Doch wie gut ist die DiGA Vivira im Vergleich zur Physiotherapie? Eine wichtige Frage – vor allem, weil sie vergleichsweise kostspielig ist. Eine dreimonatige Verordnung der „Vivira“-DiGA ist mit 211 Euro teurer als sechs Termine Physiotherapie. Ein Argument, dass Dr. Weiland aber so nicht gelten lassen möchte: „Wenn ich mehrfach am Tag Übungen mit der App mache, dann kann ich das mit einzelnen Terminen in der Physiotherapie überhaupt nicht vergleichen. Da bleiben pro Therapieeinheit nach An – und Ausziehen bestenfalls 15 Minuten effektive Trainingszeit übrig. Und die in der Physiotherapie erlernten Selbstübungen werden, wenn sie überhaupt zu Hause wiederholt werden, sehr schnell auf die leicht durchführbaren Lieblingsübungen reduziert.“

Die AOK-Umfrage zeigt allerdings, dass nur rund die Hälfte der Anwender die verordnete DiGA wirklich so intensiv nutzt, dass sich die Beschwerden deutlich bessern. Dennoch wird die Anwendung auch bei Wenignutzenden voll bezahlt – während bei der Physiotherapie nur die Termine abgerechnet werden können, die wirklich wahrgenommen wurden.

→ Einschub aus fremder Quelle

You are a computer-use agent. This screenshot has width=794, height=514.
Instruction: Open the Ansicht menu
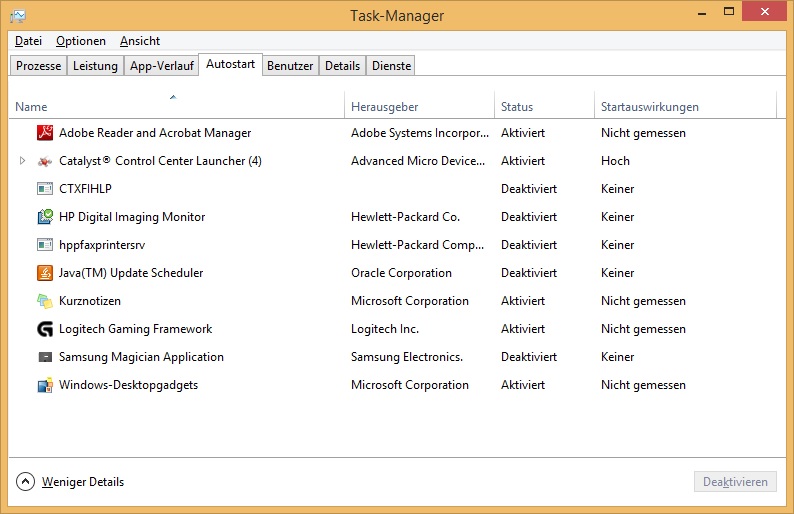(140, 41)
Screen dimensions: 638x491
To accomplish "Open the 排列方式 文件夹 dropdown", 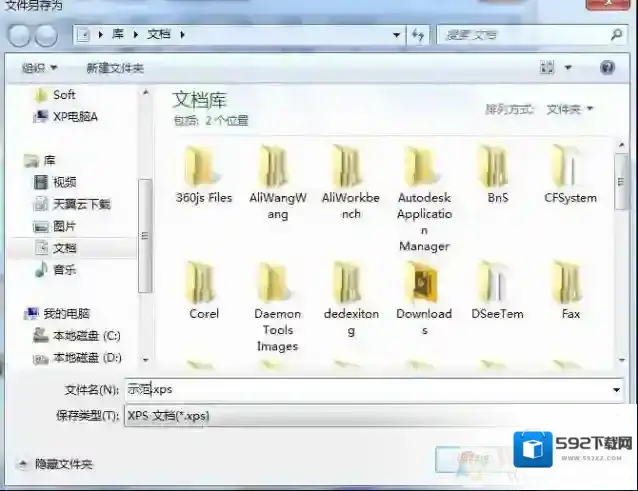I will tap(569, 109).
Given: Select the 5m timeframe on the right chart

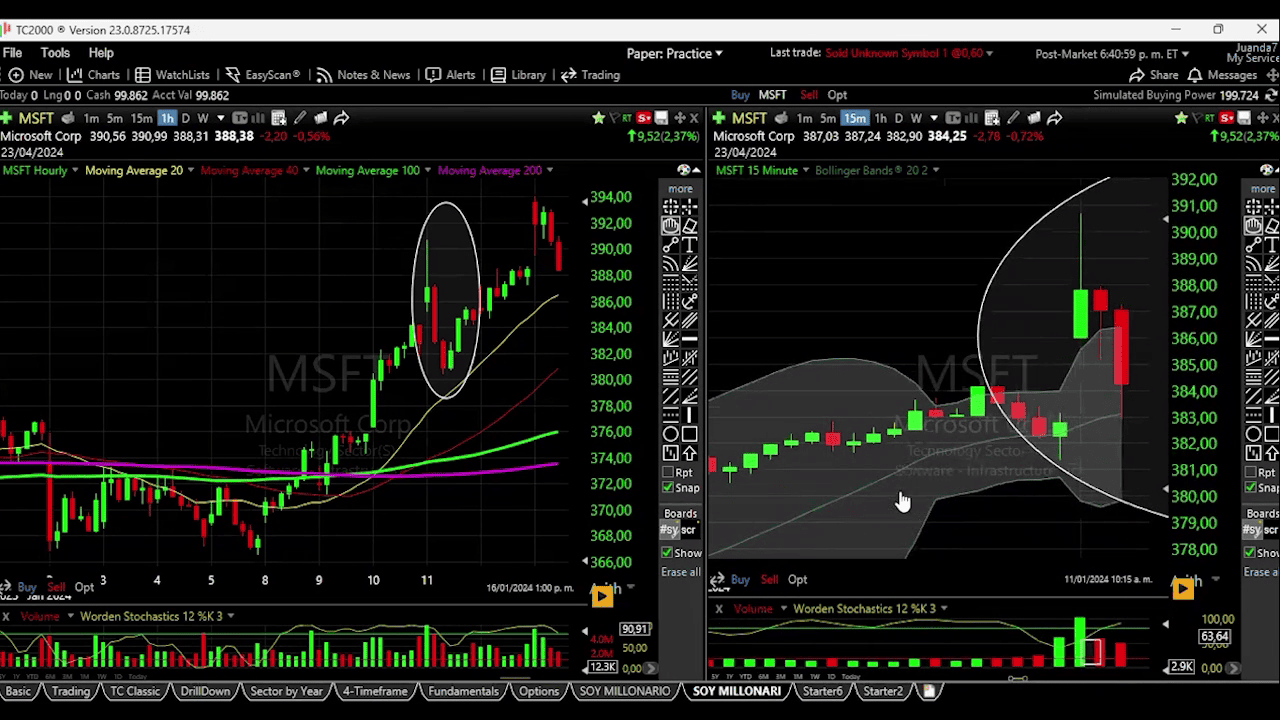Looking at the screenshot, I should pos(828,118).
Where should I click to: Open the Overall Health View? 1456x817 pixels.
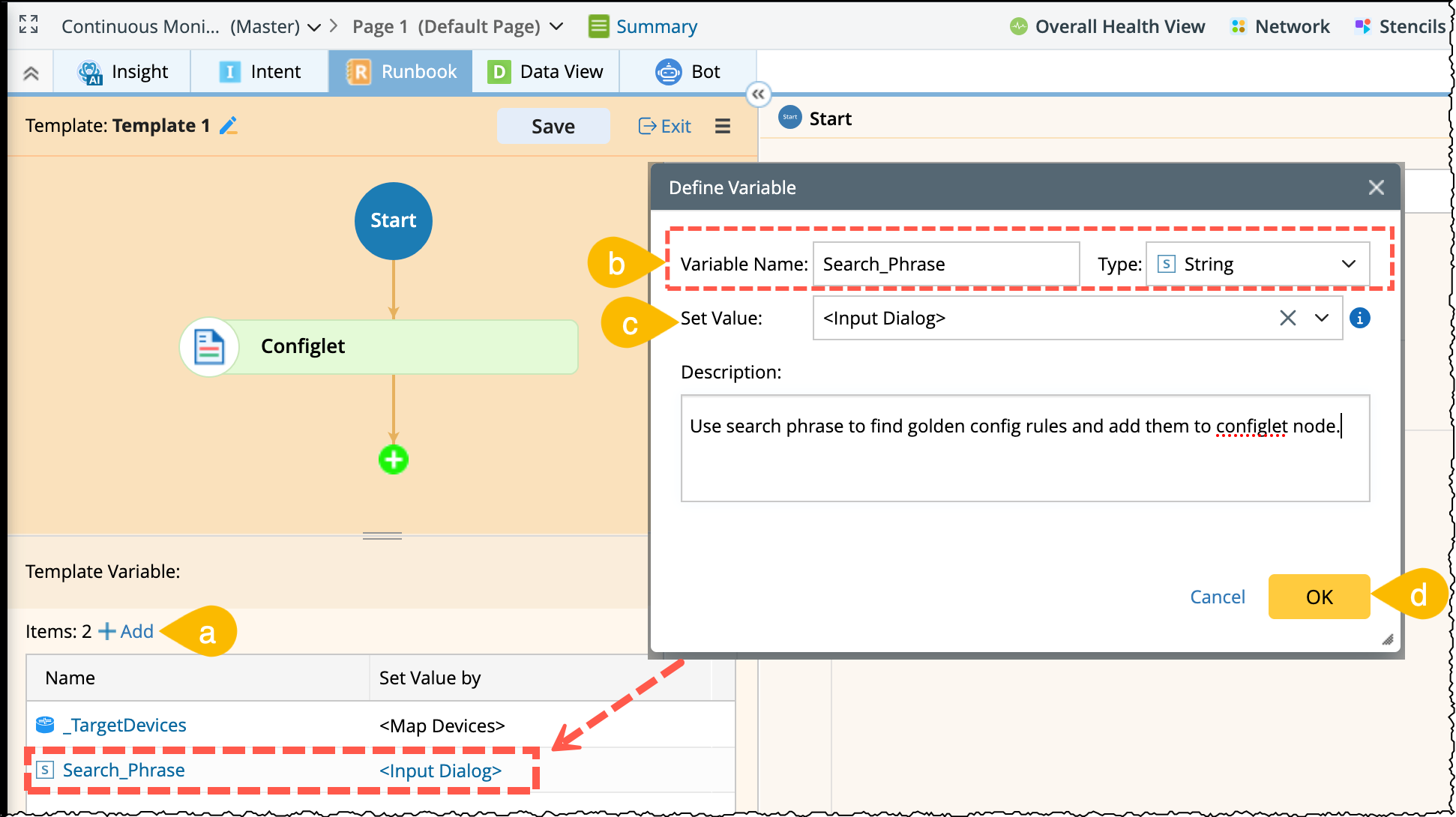[1107, 27]
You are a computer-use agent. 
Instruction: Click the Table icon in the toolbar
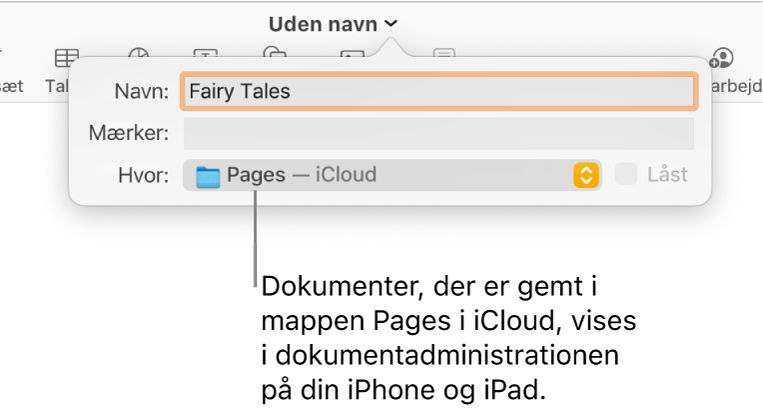(67, 56)
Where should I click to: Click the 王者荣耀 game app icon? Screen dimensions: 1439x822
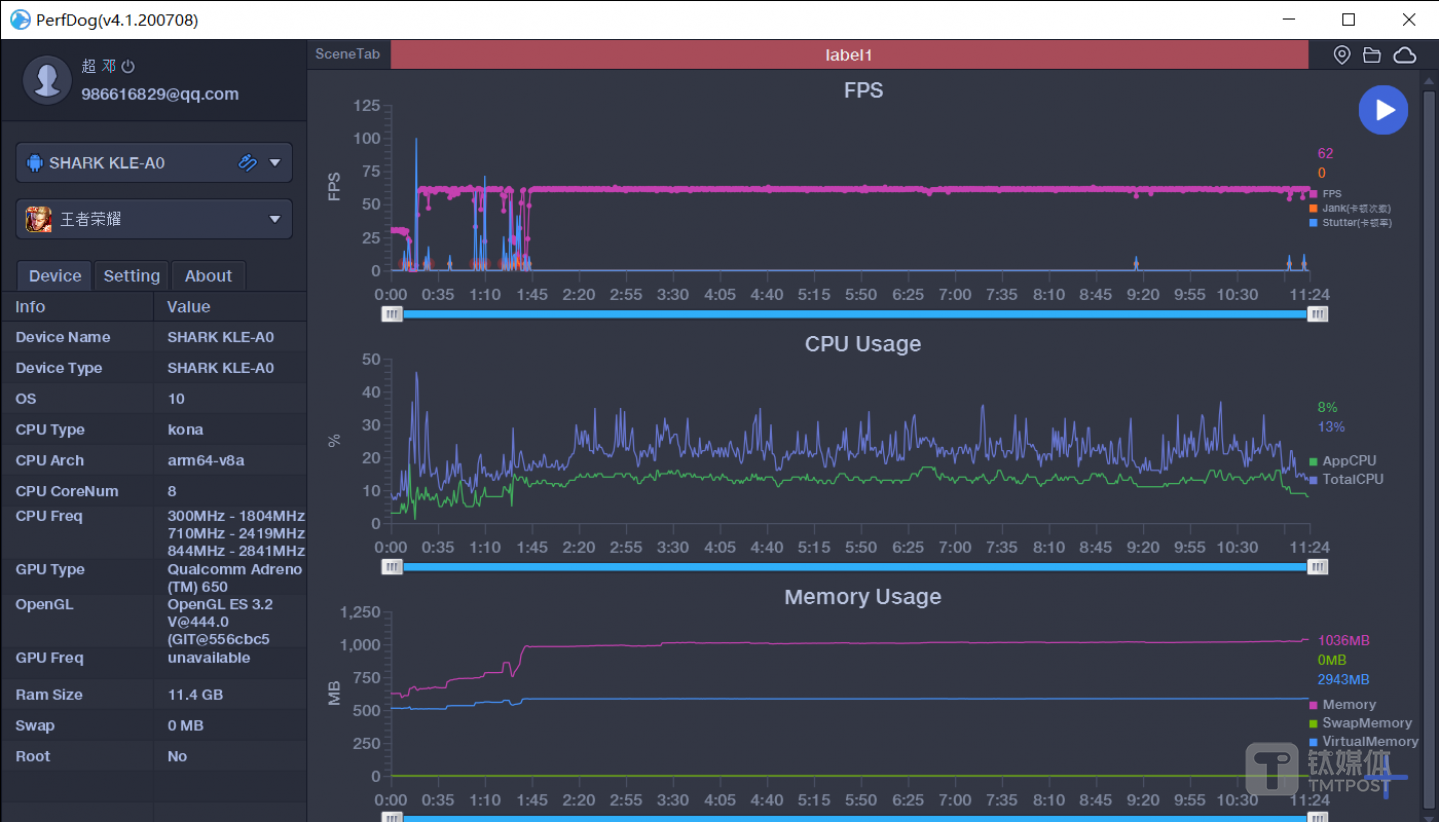pos(38,219)
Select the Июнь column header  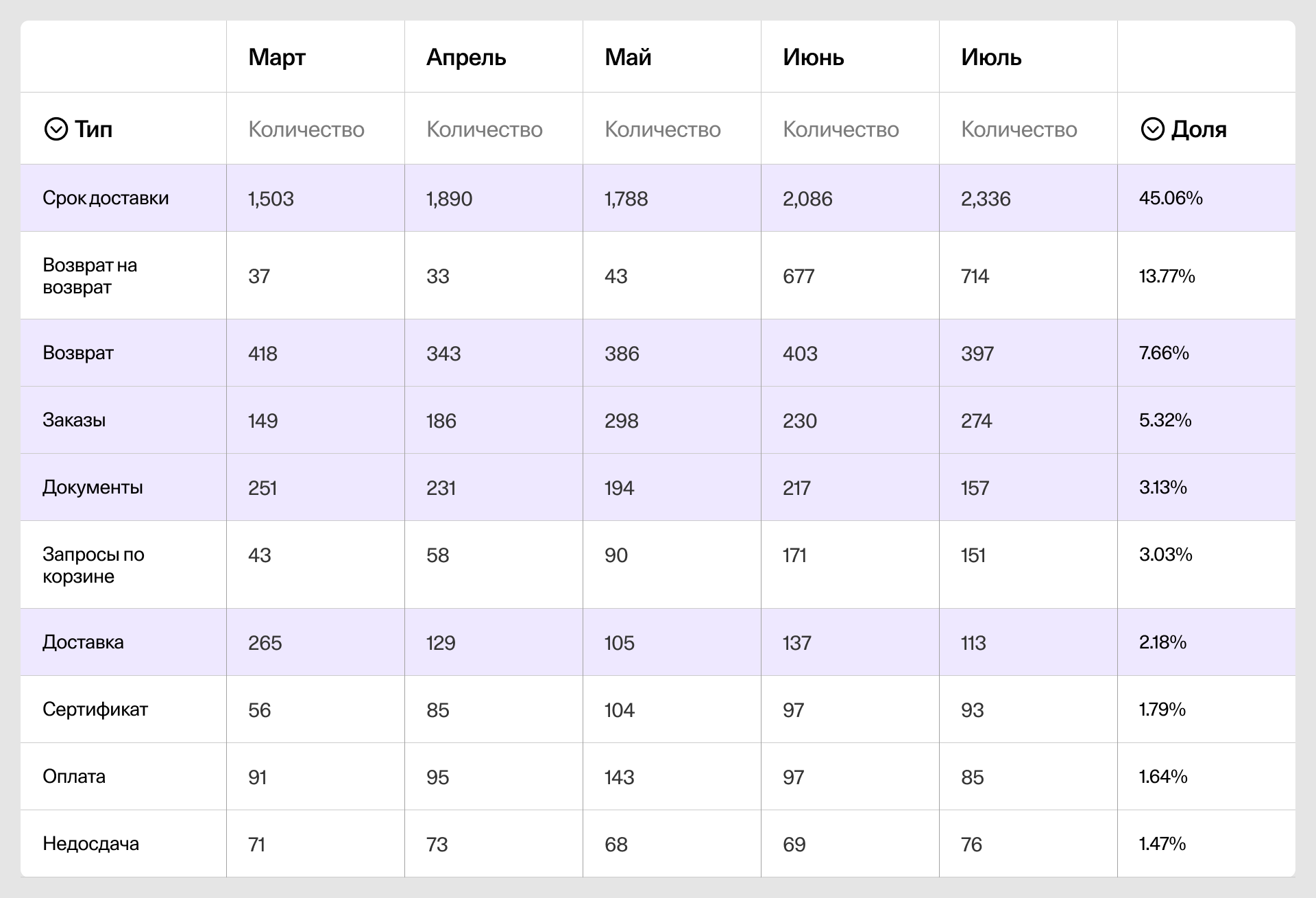(813, 57)
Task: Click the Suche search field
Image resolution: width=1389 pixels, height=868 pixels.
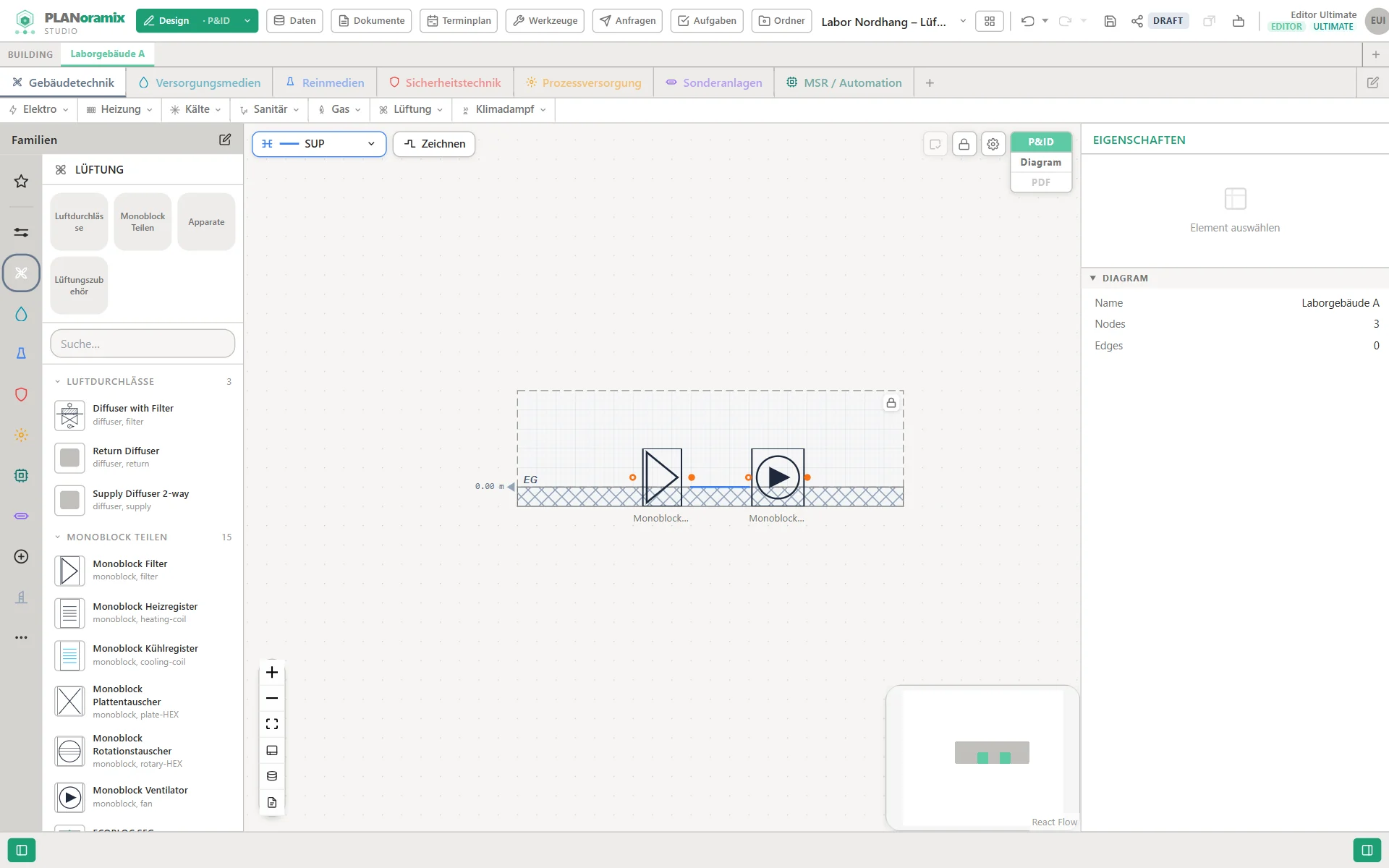Action: pyautogui.click(x=143, y=344)
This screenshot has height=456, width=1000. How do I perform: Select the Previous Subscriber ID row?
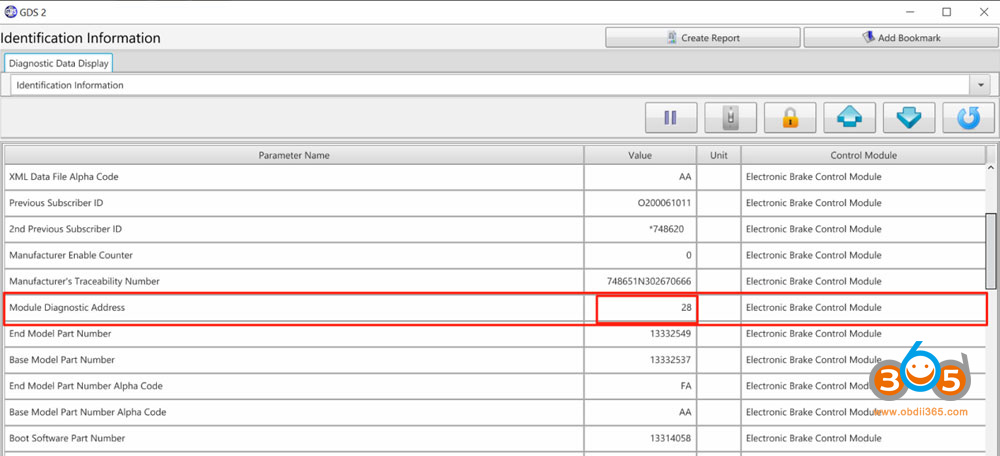[294, 203]
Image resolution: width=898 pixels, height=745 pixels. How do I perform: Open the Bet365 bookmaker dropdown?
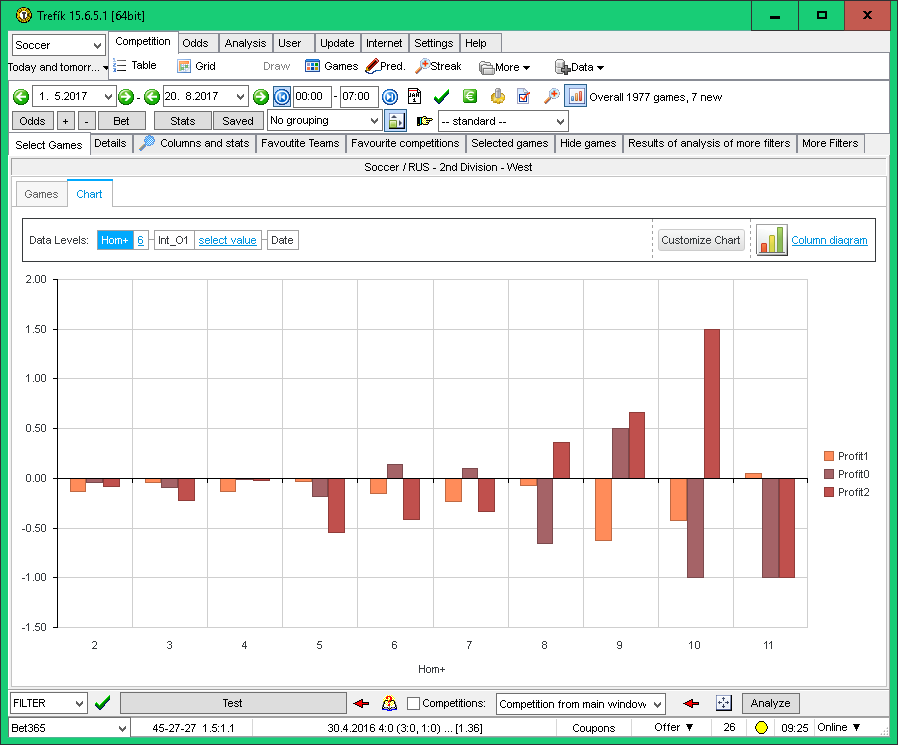point(68,728)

Die Erfahrungen seiner Patientinnen und Patienten jedenfalls seien überwiegend positiv, sagt Dr. Weiland. Viele berichten davon, dass sie durch die regelmäßigen Übungen deutlich weniger Schmerzen hätten. Denn beim alleinigen Verschreiben der App bleibt es bei Dr. Weiland nicht. Er integriert die Ergebnisse der App auch in seinen Behandlungsalltag, fragt nach, welche Übungen die Patienten gemacht haben und lässt sich gegebenenfalls auch Übungen vorführen.

„Ich finde es sehr sinnvoll, digital mitzugehen. Nicht nur für mich, sondern auch, dass die Patientinnen und Patienten digitale Angebote nutzen können“, sagt Dr. Weiland. Er hätte beispielsweise auch einen fast 90-jährigen Patienten gehabt, der die App mit Begeisterung genutzt habe. DiGAs seien also nicht ausschließlich etwas für digital affine Menschen.

Nur gut jeder dritte Arzt bespricht die Ergebnisse der DiGA-Anwendung

Doch viele Ärztinnen und Ärzte sind längst noch nicht so aufgeschlossen gegenüber digitalen Gesundheitsanwendungen. Vor allem, wenn es darum geht, die Apps auf Rezept so wie Dr. Weiland auch in Ihren Behandlungsalltag zu integrieren. Mehr als ein Drittel (37 Prozent) der Befragten in der AOK-Umfrage wurde von den Ärztinnen und Ärzten oder Therapeutinnen und Therapeuten, die eine Digitale Gesundheitsanwendung verschrieben hatten, nicht über die Funktionen aufgeklärt. Nur 38 Prozent der Patientinnen und Patienten gaben an, dass die Ergebnisse ihrer DiGA-Anwendung in der Praxis besprochen worden sind. „Bei der Integration der DiGAs in die ärztliche Behandlung zeigen die Befragungs-Ergebnisse noch Verbesserungspotenzial“, betont Carola Reimann, Vorstandsvorsitzende des AOK Bundesverbandes.

Die Zurückhaltung seiner Kolleginnen und Kollegen kann sich Dr. Weiland am ehesten durch den erschwerten Zugang für Ärztinnen und Ärzte erklären. „Es gibt oft keinen Testzugang, mit dem wir uns als Ärztin oder Arzt eine App mal anschauen können, um sie unseren Patientinnen und Patienten empfehlen zu können“ sagt Dr. Weiland. Er müsse mit Schulungen viel Zeit und vor allem auch Geld investieren, um eine neue App überhaupt erst einmal auszuprobieren. Auch die Unsicherheit möglicher Regressforderungen verunsichere einige Kollegen. Das schrecke vermutlich viele ab.

Dr. Weiland hält das nicht davon ab, sich immer wieder mit neuen – vor allem digitalen – Wegen auseinander zu setzen. „Wir merken auch, dass unsere Patientinnen und Patienten es gut finden, dass wir auf moderne Technik setzen. Wir versuchen einfach, da am Puls der Zeit dran zu bleiben.“ Die Nutzung der Digitalen Gesundheitsanwendungen als Teil der Behandlung kann dabei ein Baustein sein.